§ WHAT TO PRODUCE: Print out the full listing exactly as it reads.

§ SOURCE MATERIAL:
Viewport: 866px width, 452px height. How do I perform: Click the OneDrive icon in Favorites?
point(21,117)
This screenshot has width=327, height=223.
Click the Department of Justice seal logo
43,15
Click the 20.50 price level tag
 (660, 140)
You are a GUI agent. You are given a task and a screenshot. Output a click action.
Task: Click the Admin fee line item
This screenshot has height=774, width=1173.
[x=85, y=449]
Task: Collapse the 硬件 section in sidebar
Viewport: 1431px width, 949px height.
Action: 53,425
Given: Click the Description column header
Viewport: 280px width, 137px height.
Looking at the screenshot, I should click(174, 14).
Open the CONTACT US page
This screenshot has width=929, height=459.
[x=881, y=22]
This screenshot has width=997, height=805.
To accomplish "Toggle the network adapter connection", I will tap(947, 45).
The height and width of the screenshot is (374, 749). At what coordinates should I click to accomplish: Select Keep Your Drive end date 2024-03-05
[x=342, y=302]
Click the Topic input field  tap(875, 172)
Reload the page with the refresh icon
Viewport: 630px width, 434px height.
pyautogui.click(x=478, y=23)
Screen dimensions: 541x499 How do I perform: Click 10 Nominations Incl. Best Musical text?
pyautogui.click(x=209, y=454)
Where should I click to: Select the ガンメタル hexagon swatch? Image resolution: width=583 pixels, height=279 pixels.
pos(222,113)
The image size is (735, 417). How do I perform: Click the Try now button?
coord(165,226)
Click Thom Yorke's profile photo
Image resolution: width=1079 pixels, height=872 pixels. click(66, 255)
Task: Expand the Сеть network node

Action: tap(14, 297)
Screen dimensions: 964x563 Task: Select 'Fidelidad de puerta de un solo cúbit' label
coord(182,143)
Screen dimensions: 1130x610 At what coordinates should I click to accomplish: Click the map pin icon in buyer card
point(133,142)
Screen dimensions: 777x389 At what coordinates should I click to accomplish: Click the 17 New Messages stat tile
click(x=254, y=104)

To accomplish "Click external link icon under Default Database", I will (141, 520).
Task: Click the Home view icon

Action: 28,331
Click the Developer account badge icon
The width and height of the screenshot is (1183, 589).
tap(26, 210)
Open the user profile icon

§ TASK OUTPUT:
Viewport: 866px width, 452px height. How do I perform: Click the OneDrive icon in Favorites?
point(21,117)
This screenshot has width=327, height=223.
Click the Department of Justice seal logo
43,15
Click the 20.50 price level tag
 (660, 140)
You are a GUI agent. You are given a task and a screenshot. Output a click action.
Task: Click the Admin fee line item
This screenshot has height=774, width=1173.
[x=85, y=449]
Task: Collapse the 硬件 section in sidebar
Viewport: 1431px width, 949px height.
Action: 53,425
Given: Click the Description column header
Viewport: 280px width, 137px height.
Looking at the screenshot, I should click(174, 14).
Open the CONTACT US page
This screenshot has width=929, height=459.
[x=881, y=22]
This screenshot has width=997, height=805.
To accomplish "Toggle the network adapter connection", I will tap(947, 45).
The height and width of the screenshot is (374, 749). At what coordinates should I click to accomplish: Select Keep Your Drive end date 2024-03-05
[x=342, y=302]
Click the Topic input field  tap(875, 172)
Reload the page with the refresh icon
Viewport: 630px width, 434px height.
pyautogui.click(x=478, y=23)
Screen dimensions: 541x499 How do I perform: Click 10 Nominations Incl. Best Musical text?
pyautogui.click(x=209, y=454)
Where should I click to: Select the ガンメタル hexagon swatch? Image resolution: width=583 pixels, height=279 pixels.
pos(222,113)
The image size is (735, 417). How do I perform: Click the Try now button?
coord(165,226)
Click Thom Yorke's profile photo
Image resolution: width=1079 pixels, height=872 pixels. click(66, 255)
Task: Expand the Сеть network node

Action: tap(14, 297)
Screen dimensions: 964x563 Task: Select 'Fidelidad de puerta de un solo cúbit' label
coord(182,143)
Screen dimensions: 1130x610 At what coordinates should I click to accomplish: Click the map pin icon in buyer card
point(133,142)
Screen dimensions: 777x389 At what coordinates should I click to accomplish: Click the 17 New Messages stat tile
click(x=254, y=104)

To accomplish "Click external link icon under Default Database", I will (141, 520).
Task: Click the Home view icon

Action: 28,331
Click the Developer account badge icon
The width and height of the screenshot is (1183, 589).
tap(26, 210)
Open the user profile icon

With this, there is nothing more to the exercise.